IDF Prague 2006 Review 0

IDF Prague 2006 Review

Intel vPro »

Threading Technology


Threading technology was one of the first insights, right after the second key note. Sanjiv Shah, Senior Principle Engineer and Director of Intel Threading Lab, gave an interesting presentation about threading, its various advantages and disadvantages, as well as compilers from Intel that help to make threaded apps.

The presentation started with a general note about Dual Core CPUs, and the importance of having threaded programs to use their full potential. As most of you know, with a multi-core CPU, you can do several things at once without being slowed down - for example, you can quite comfortably run a virus scanner on one core, and assign the second core to Word, in which you are writing a document. Without threaded apps, there is no point in having multi-core CPUs. While companies are doing their best to churn out threaded applications, the process of making a threaded application can be time consuming - with hardware advancing so quickly, we need software right now to use its potential.

There are 2 types of threading: either functional or data decomposition. Functional, as the name implies, means that each core has a function to do, i.e. one core does the physics calculations, another works out the A.I., etc. Data decomposition literally splits the data - each core gets a fraction of the calculation, and it is pieced together at the end. There are of course advantages and disadvantages to both. With functional threading, you can perhaps run a program on an optimized core. However, when you have more cores than functions, you have a problem, as some cores will remain idle. Data decomposition scales well with the amount of cores, but you cannot have certain cores optimized for specific calculations.

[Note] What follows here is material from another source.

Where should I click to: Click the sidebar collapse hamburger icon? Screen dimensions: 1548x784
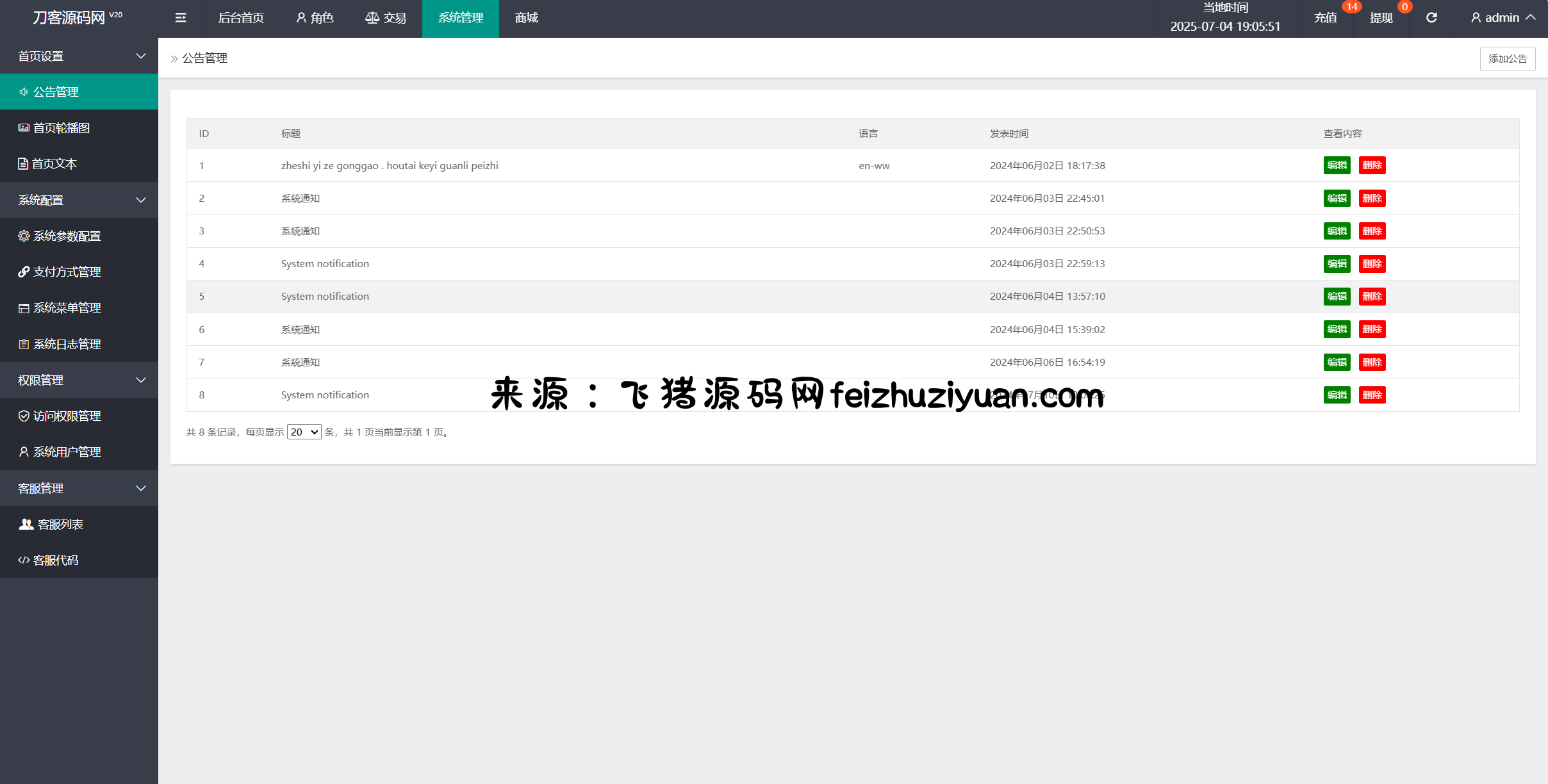click(x=181, y=18)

To make the coding of threaded applications easier, Intel offers several solutions. For example, they have a software called Intel Building Blocks. This can work as a plug-in for Visual C++, and automatically optimizes your code so that it runs most efficiently on multi-core CPUs.

According to Sanjiv Shah, "Eventually, everybody will be threading". This is an insight into the future, but we all remember how people were proclaiming that GigaHertz is definitely the way to go. Only time will tell.